Start of Task data

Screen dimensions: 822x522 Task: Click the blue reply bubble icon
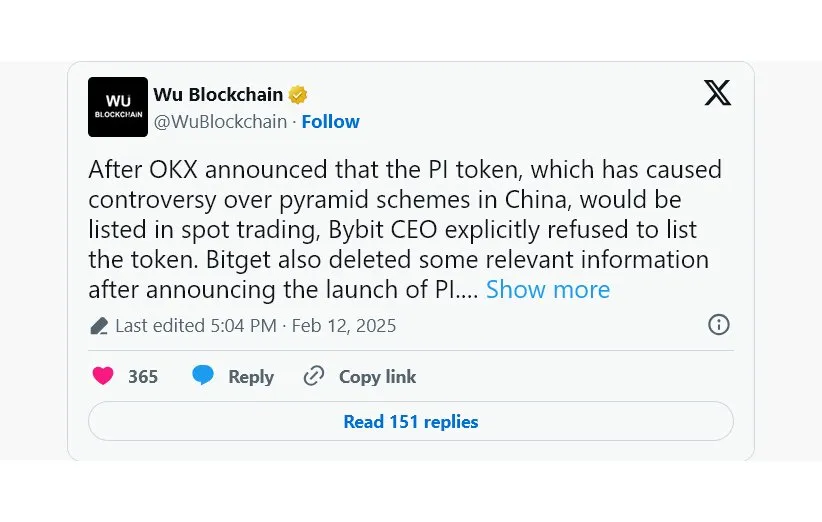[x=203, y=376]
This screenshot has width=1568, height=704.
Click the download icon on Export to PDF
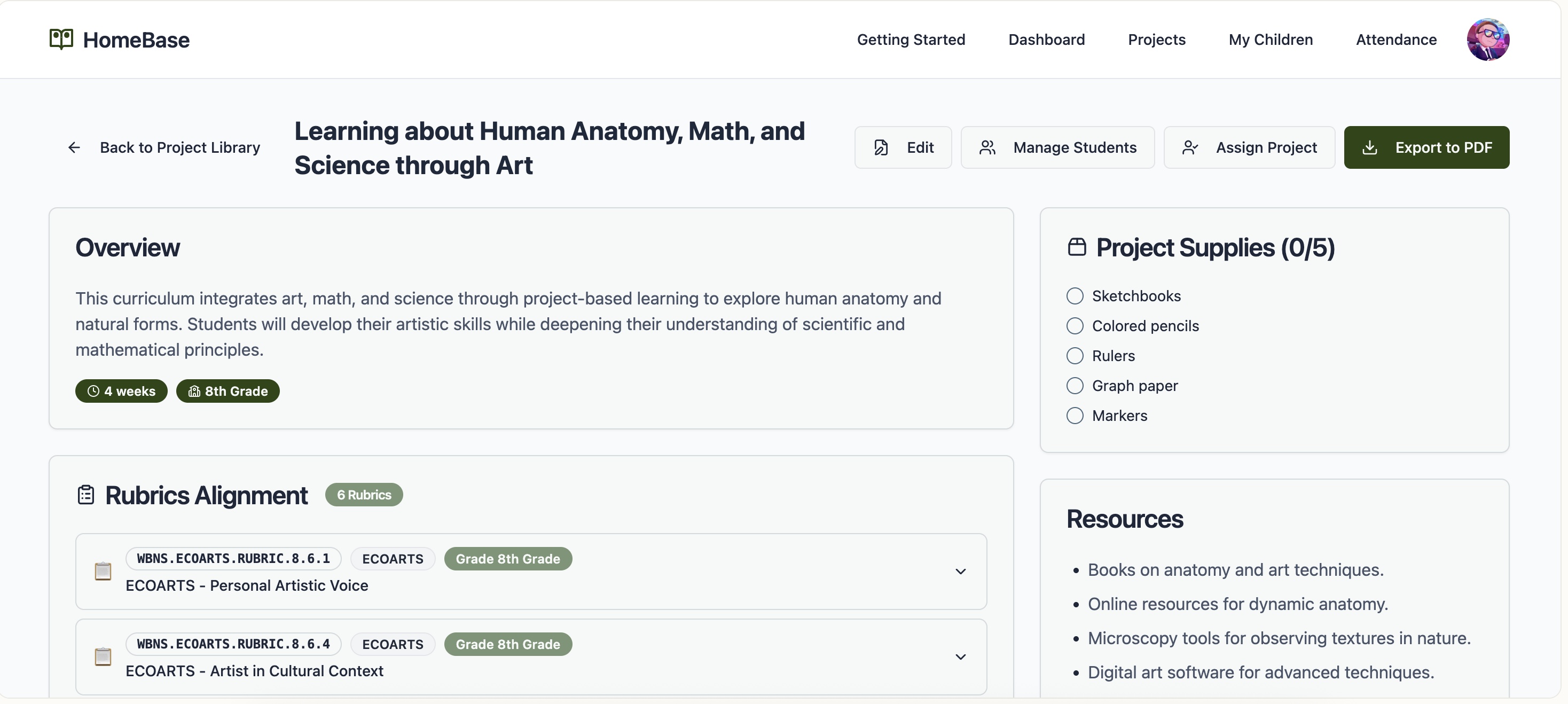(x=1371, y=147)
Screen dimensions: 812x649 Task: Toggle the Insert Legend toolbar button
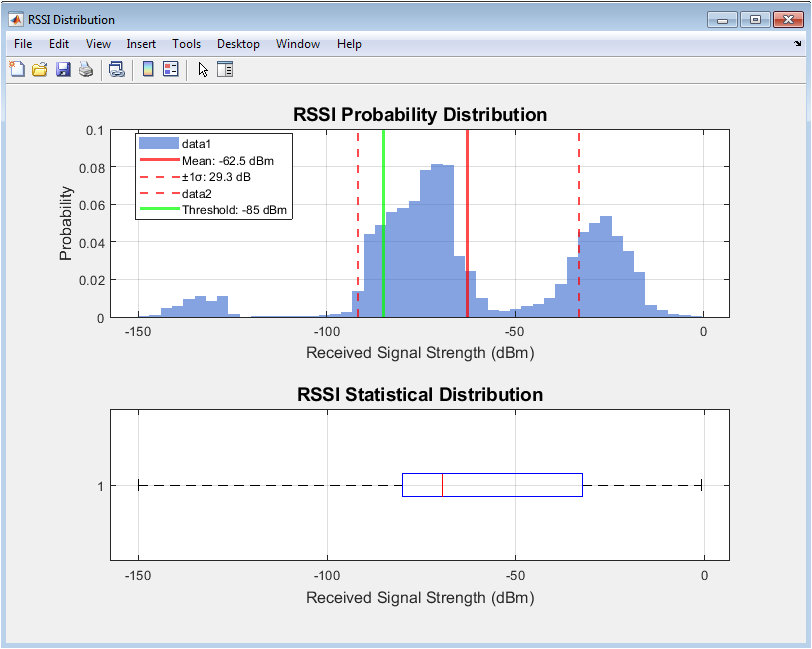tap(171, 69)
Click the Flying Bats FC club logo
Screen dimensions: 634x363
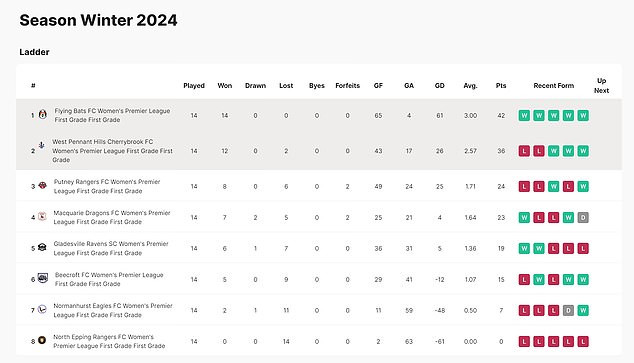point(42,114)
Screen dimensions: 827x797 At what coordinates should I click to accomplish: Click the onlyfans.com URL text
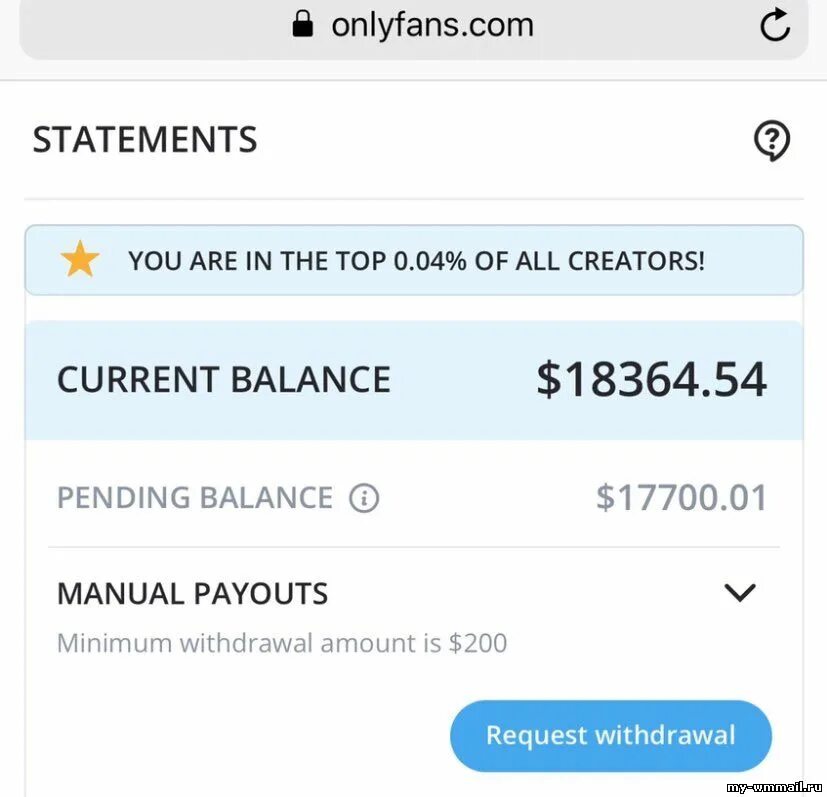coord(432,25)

End of Task data

## Job
Render the records from the line with "Screen dimensions: 827x797" through the end of the records as a two-column CSV with the columns "instruction" and "coordinates". Make one row per request, put each text and its answer in a single quoted field with line breaks turned into spaces, and leave the pictures out.

## Task answer
instruction,coordinates
"Screen dimensions: 827x797 At what coordinates should I click to accomplish: Click the onlyfans.com URL text","coord(432,25)"